Embed the git hash into a binary with nix

When debugging it’s important to have a reliable way to identify a binary. How many times when digging into a bug, I found out that the version I debug and the version used by the user reporting the bug mismatch. It makes the debugging session more difficult than it needs to be.

This issue is usually solved by embedding in the binary something to identify the exact sources used to build it such, as the git hash. It is common to have it as a reply to a --version switch for instance. Having that information makes it way easier to reproduce bugs.

Personally and at work I’ve been more and more into nix. And something we had a hard time figuring out is how to achieve this kind of things for a nix derivation.

A solution to embed the git hash into the binary is described here.

As it is addressed to knowledgeable users, I think it would be useful to have a concrete example here along a few explanations.

Checkout this repo.

It contains a simple Haskell program that outputs the git hash using the Haskell package gitrev. The git hash is embedded into the binary using template Haskell. Under the hood, it calls the git command at compile time to get that information.

Let’s start a few commands to see what is going on.

$ nix-shell
....
$ cabal run -v0 test-git-hash
031aacbc162305f6d3e65efa5a37ed072214e171

Here, no problem, into the nix shell the git command is rightly called and returns the hash of the sources.

Now let’s try with nix-build:

$ nix-build
this derivation will be built:
  /nix/store/nadpbm5b0a15nw59kjiwzq3p0sdg3ndg-test-git-hash-0.1.0.0.drv
building '/nix/store/nadpbm5b0a15nw59kjiwzq3p0sdg3ndg-test-git-hash-0.1.0.0.drv'...
setupCompilerEnvironmentPhase
...
checking for references to /build/ in /nix/store/3bci3qjrx2kz414g2wrmwjylx5aqiqik-test-git-hash-0.1.0.0-doc...
/nix/store/k9h17vad8p8lb0qlg7zrrqc4nmr22mv6-test-git-hash-0.1.0.0
$ ./result/bin/test-git-hash
UNKNOWN

Oh no ! What’s going on here ? Let’s have a look at the derivation itself first:

$ nix-instantiate default.nix
warning: you did not specify '--add-root'; the result might be removed by the garbage collector
/nix/store/qg6xl4lyymygwzl5s2fj26kjgyj1nvig-test-git-hash-0.1.0.0.drv
$ nix show-derivation /nix/store/qg6xl4lyymygwzl5s2fj26kjgyj1nvig-test-git-hash-0.1.0.0.drv
{
  "/nix/store/qg6xl4lyymygwzl5s2fj26kjgyj1nvig-test-git-hash-0.1.0.0.drv": {
    ...
    "env": {
      ...
      "name": "test-git-hash-0.1.0.0",
      "nativeBuildInputs": "/nix/store/x4zfzcl0188si8wf0c2xlgx3mb21ljwh-ghc-8.10.7 /nix/store/4ng3fj1n7hv98f9r99zwdvkf8w02v64m-remove-references-to",
      "out": "/nix/store/j7vid7kfpz2zxpb6cgv4nls2b4fyiagk-test-git-hash-0.1.0.0",
      ...
    }
  }
}

Here we can see that the git command is not into the list of build tools (identified here with the key nativeBuildInputs).
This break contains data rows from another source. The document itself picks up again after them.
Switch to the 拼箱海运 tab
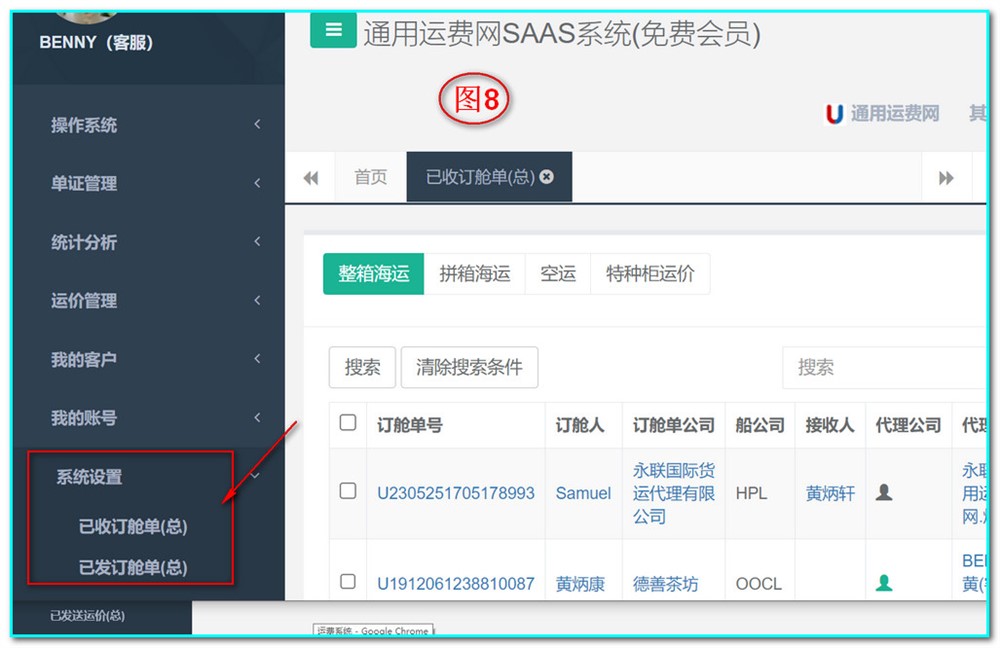pyautogui.click(x=474, y=274)
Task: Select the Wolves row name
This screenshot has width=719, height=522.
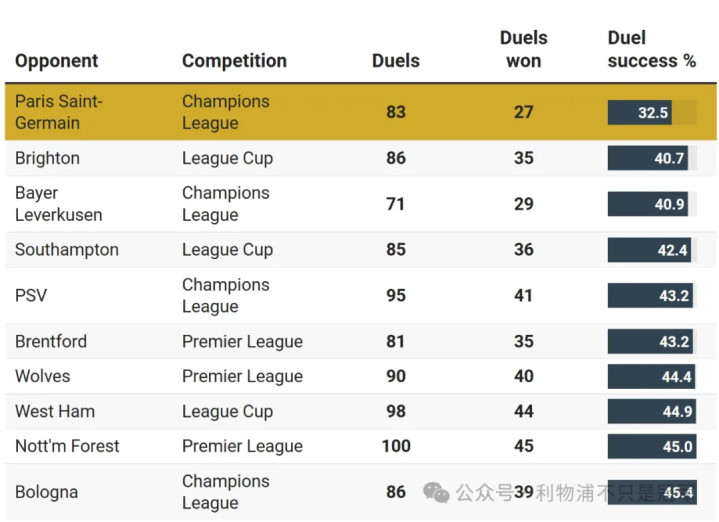Action: pos(42,377)
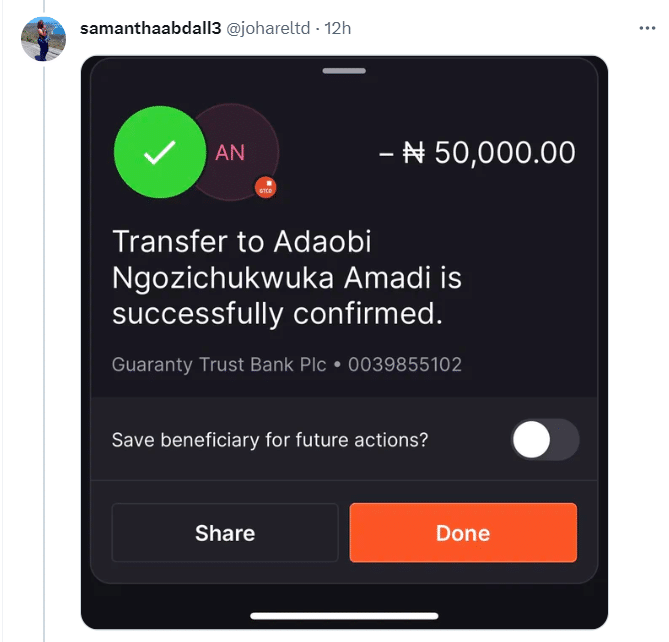Screen dimensions: 669x642
Task: Toggle save beneficiary for future actions
Action: [545, 440]
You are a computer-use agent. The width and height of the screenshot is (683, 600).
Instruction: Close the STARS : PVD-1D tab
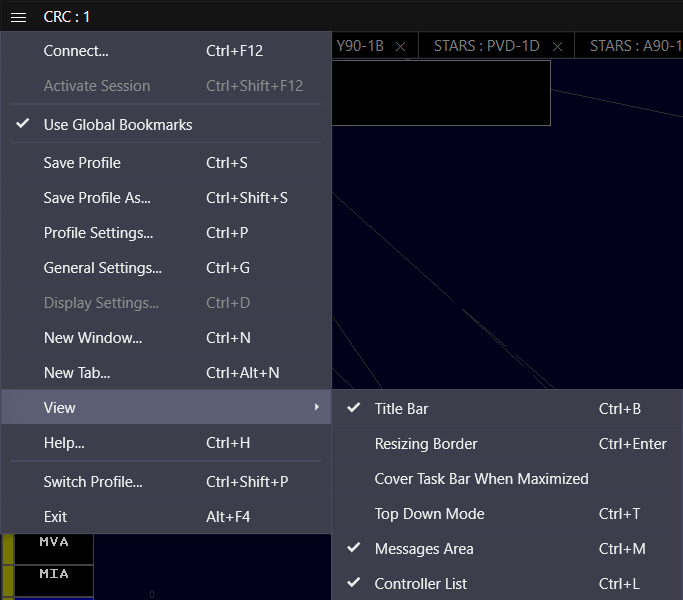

That’s why the invocation of gitHash fails.

OK let’s fix this. The git command can be added easily enough using haskell.lib.addBuildTool. Here is our new derivation default-with-git.nix

{ pkgs ? import <nixpkgs> {} }:
let
  drv = pkgs.haskellPackages.callCabal2nix "test-git-hash" ./. {};
in
  pkgs.haskell.lib.addBuildTool drv pkgs.git

Now let’s try it:

$ nix-build ./default-with-git.nix
this derivation will be built:
  /nix/store/bcavqkvp9z3m3wpqqm2zm6qy7ic7738q-test-git-hash-0.1.0.0.drv
building '/nix/store/bcavqkvp9z3m3wpqqm2zm6qy7ic7738q-test-git-hash-0.1.0.0.drv'...
setupCompilerEnvironmentPhase
...
checking for references to /build/ in /nix/store/vq96lkglkbngabfmcn948xjvd9v8lb65-test-git-hash-0.1.0.0-doc...
/nix/store/qgh9ipqwdk58zclmdsqanhyhcj4gbb15-test-git-hash-0.1.0.0
$ ./result/bin/test-git-hash
031aacbc162305f6d3e65efa5a37ed072214e171

OK that works fine. Are we done yet ? Let’s see.
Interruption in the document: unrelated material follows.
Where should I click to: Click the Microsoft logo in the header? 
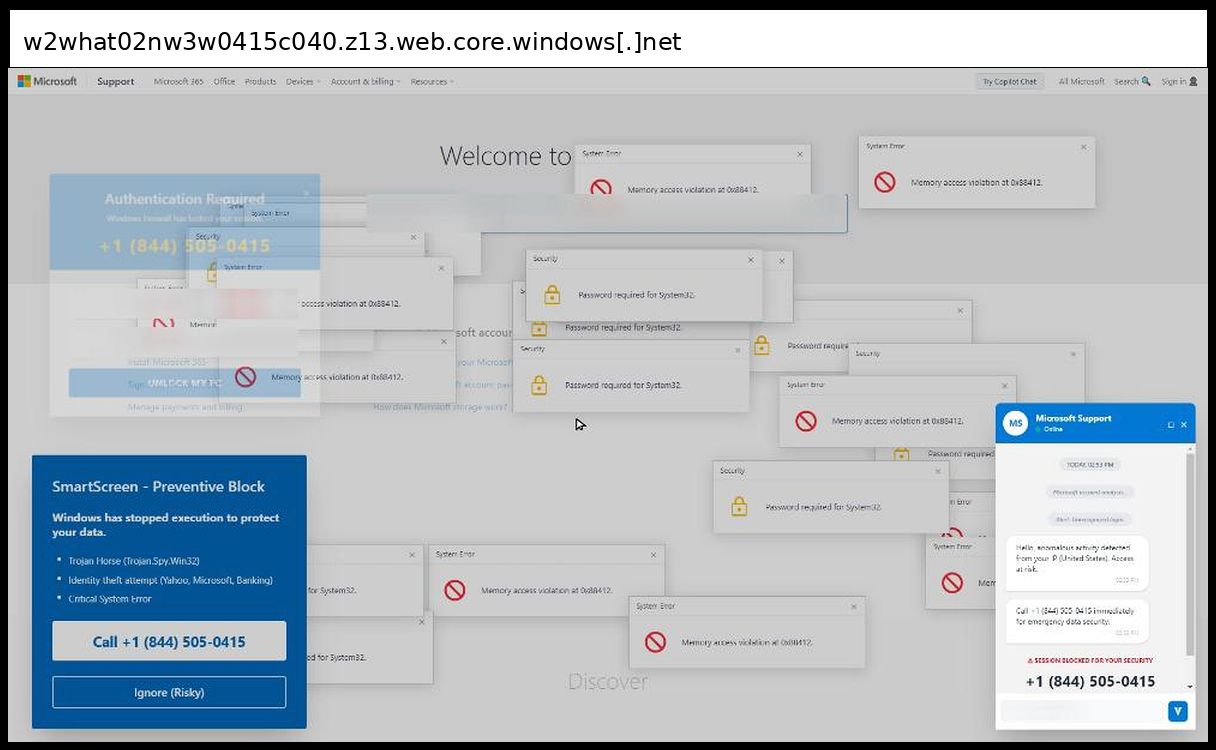[x=47, y=82]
If your work ends up in production there is a good chance that your package is part of some kind of package set, and more important it might be pinned to a specific version with niv, flake or anything similar. Or it can also be part of nixpkgs, or even NixOS ? In both cases, same story, the package will be pinned and part of some kind of bigger package set.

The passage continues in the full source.